INSTRUCTIONS FOR THE TASK
Would you reproduce the whole listing exactly, dropping any pictures it holds?

====== RECORDS FOR PROCESSING ======

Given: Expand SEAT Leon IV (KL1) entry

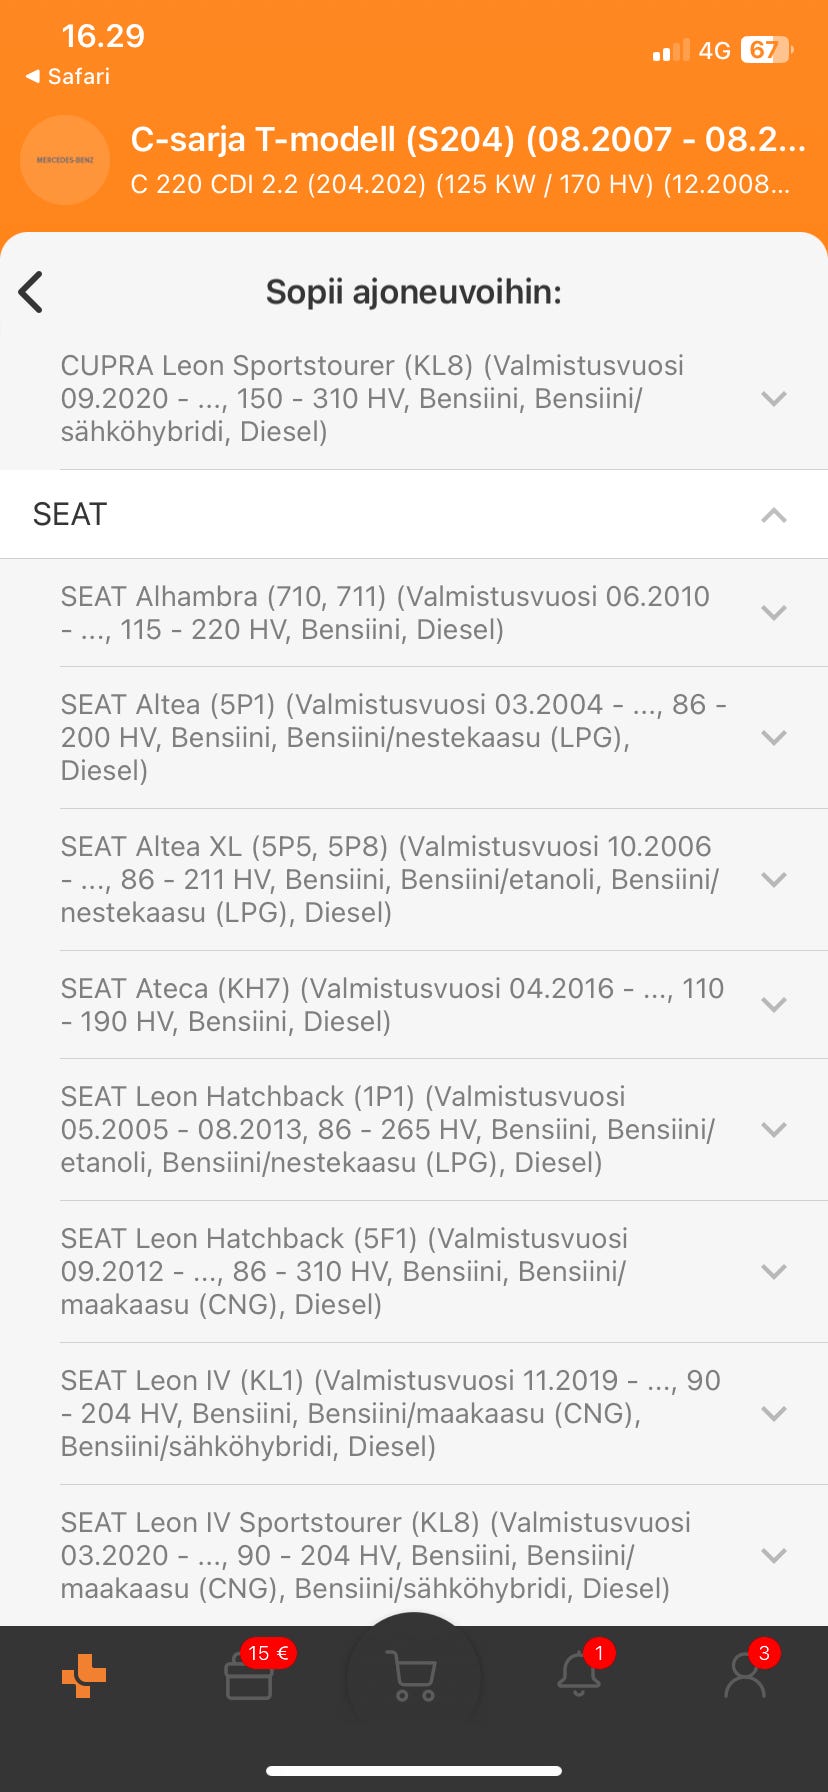Looking at the screenshot, I should (773, 1414).
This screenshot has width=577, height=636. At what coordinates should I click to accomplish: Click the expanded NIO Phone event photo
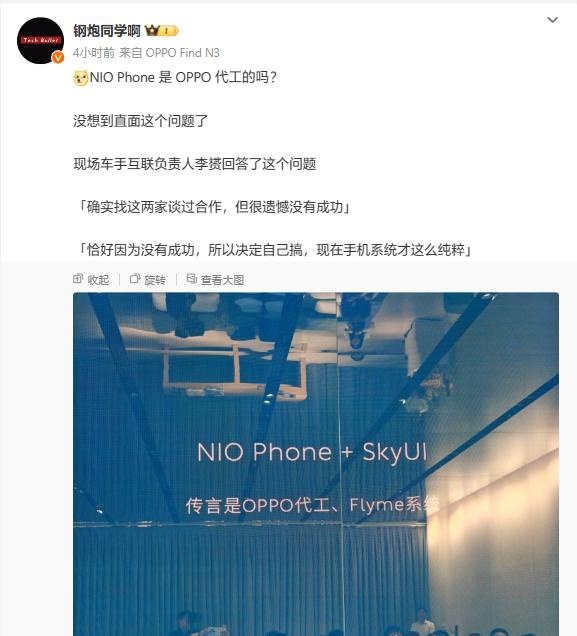[316, 464]
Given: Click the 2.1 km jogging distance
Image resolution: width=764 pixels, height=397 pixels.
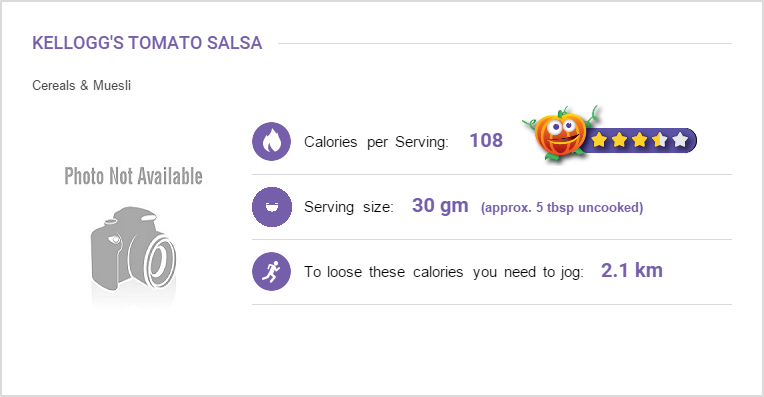Looking at the screenshot, I should [x=631, y=270].
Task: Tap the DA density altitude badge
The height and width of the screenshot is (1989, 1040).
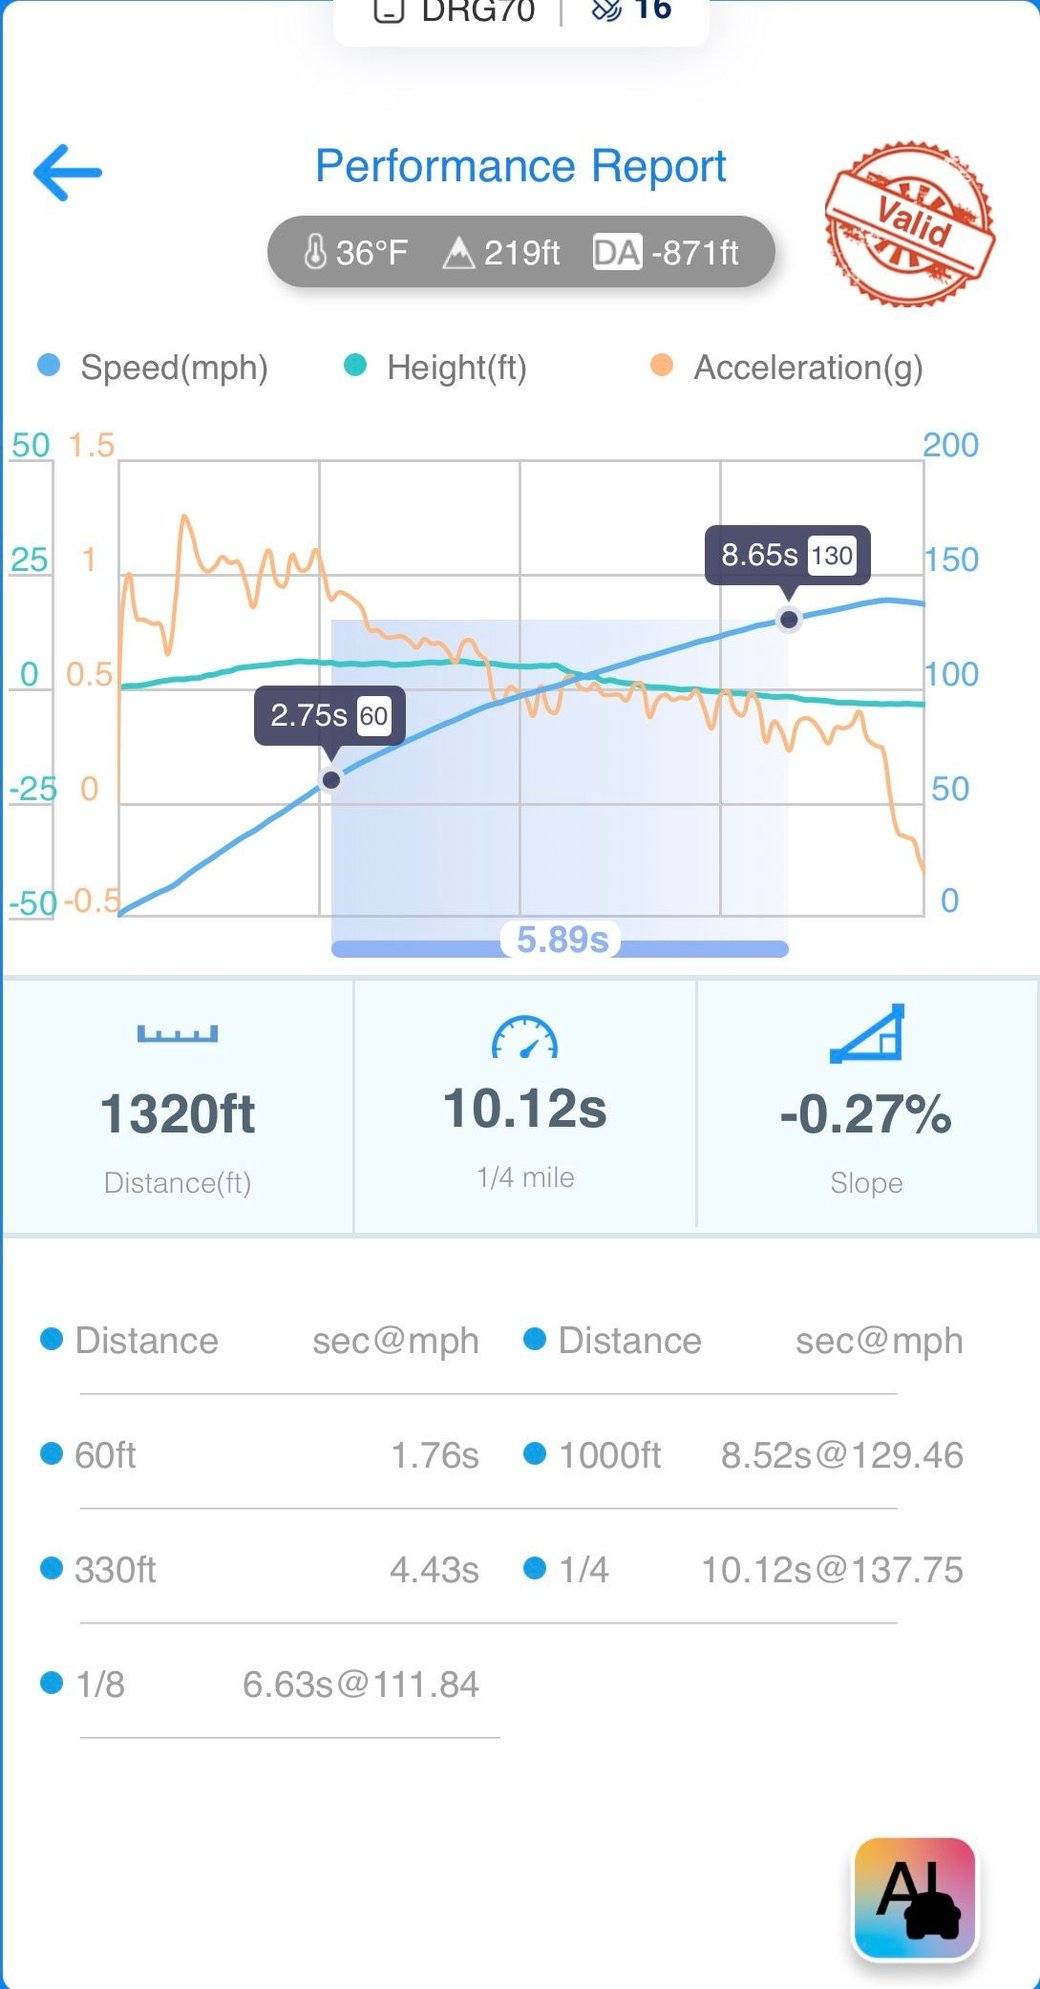Action: [616, 252]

======

EXPECTED OUTPUT
Given: Expand SEAT Leon IV (KL1) entry

Looking at the screenshot, I should (773, 1414).
This screenshot has width=577, height=636. At what coordinates should I click to accomplish: Click the expanded NIO Phone event photo
[316, 464]
Given: Click the 2.1 km jogging distance
Image resolution: width=764 pixels, height=397 pixels.
Looking at the screenshot, I should [x=631, y=270].
Task: Tap the DA density altitude badge
The height and width of the screenshot is (1989, 1040).
Action: [616, 252]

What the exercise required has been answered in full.